El plan más brillante -añade- consistió en introducir dentro del software del principal gasoducto soviético un programa malicioso, conocido como troyano, capaz de alojarse en la computadora y permitir el acceso a usuarios externos para obtener información o controlar de manera remota la máquina anfitriona. «En vez de atacar el suministro de gas soviético, es decir sus ganancias monetarias de Occidente y la economía interior soviética, creamos el software principal del gasoducto que llevaría el gas natural desde los campos de Urengoi, en Siberia, a través de Kazajstán, con destino a Europa Occidental. El sistema que operaba las bombas, turbinas y válvulas estaba programado para enloquecer.
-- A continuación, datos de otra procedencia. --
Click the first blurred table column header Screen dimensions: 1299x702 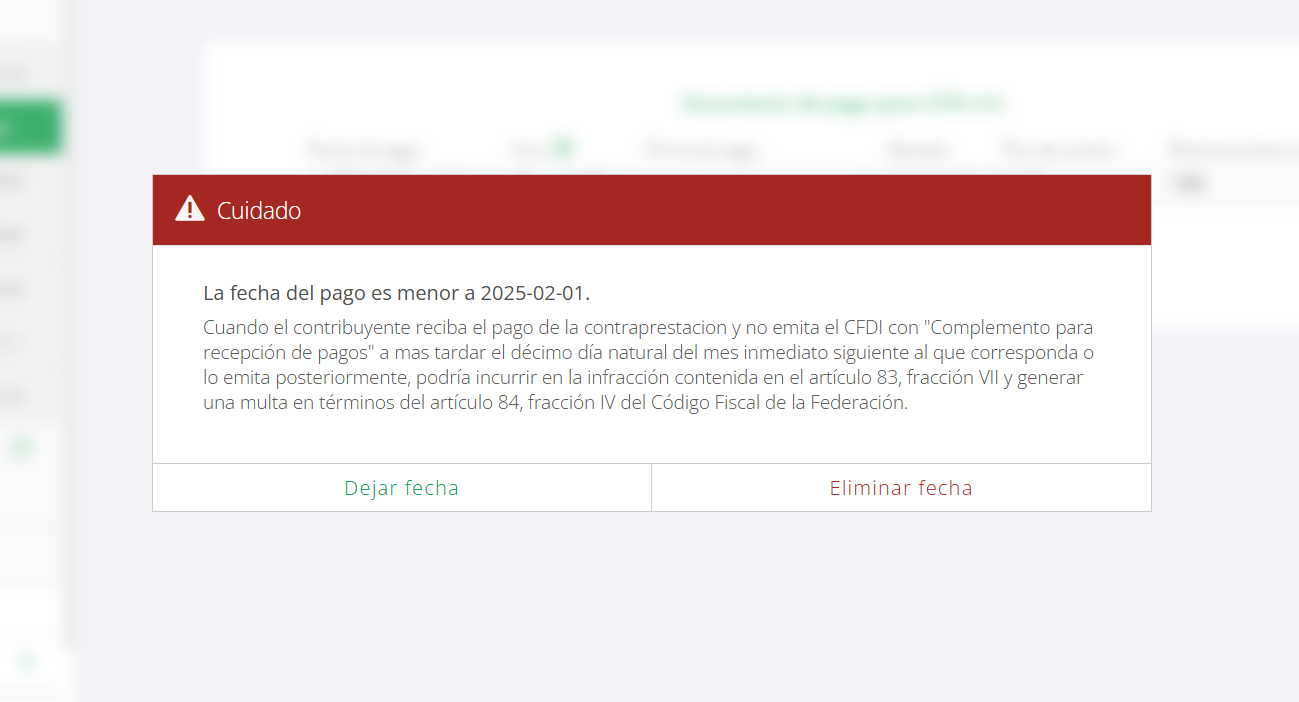coord(362,150)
Después de un intervalo de tiempo indicado, resetearía la velocidad de las bombas y la configuración de las válvulas, para producir una presión muy por encima de la que las juntas de la tubería podrían soportar…»
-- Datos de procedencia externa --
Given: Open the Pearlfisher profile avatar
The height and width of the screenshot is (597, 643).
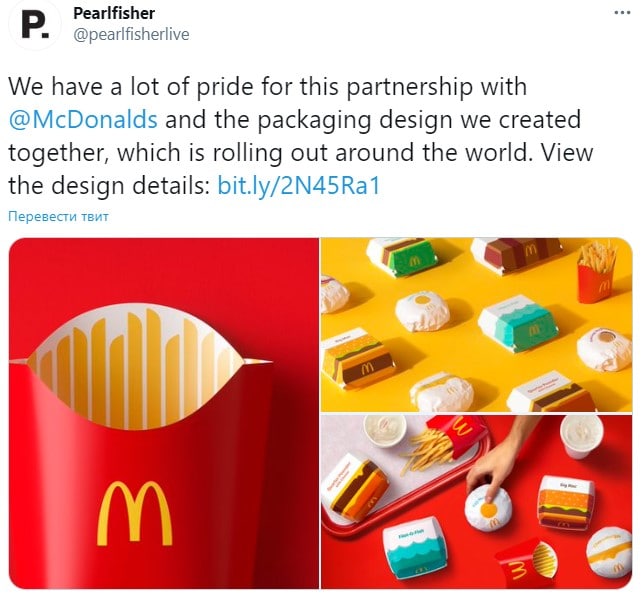Looking at the screenshot, I should pyautogui.click(x=34, y=25).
El resultado fue la explosión no nuclear y el fuego más grande visto desde el espacio. Partes de las gruesas paredes del gasoducto fueron encontradas a más de 80 kilómetros del lugar. A pesar de que no se registró ninguna víctima humana, el daño económico fue terrible, hasta el punto de que los expertos consideraron este desastre como una de las causas principales de la crisis económica soviética. Y no solo por la explosión, que en última instancia no fue el peor daño. Cuando se dieron cuenta de que la razón por la que colapsaron los sistemas fue el software contaminado, los soviéticos se enfrentaron a la terrible pesadilla de que les sería imposible saber cuáles equipos, de la gran cantidad de componentes comprados en el mercado occidental o copiados de los modelos norteamericanos, estarían contaminados y cuáles no.
Reed, un hombrecillo de cara bonachona que sonríe desde la solapa de su libro, termina el capítulo que le dedica al Dossier Farewell con unas líneas que seguramente suscribiría el Diablo, en caso de ser ingeniero electrónico: «Para los soviéticos toda la tecnología empezó a ser no confiable, momento que aprovechó Reagan para jugar la baraja de la Guerra de las Galaxias. Sabía que la industria electrónica soviética estaba infestada con virus, bichos y caballos de Troya impuestos por nuestra comunidad de inteligencia. Fue una operación brillante. Pusimos todo bajo sospecha.»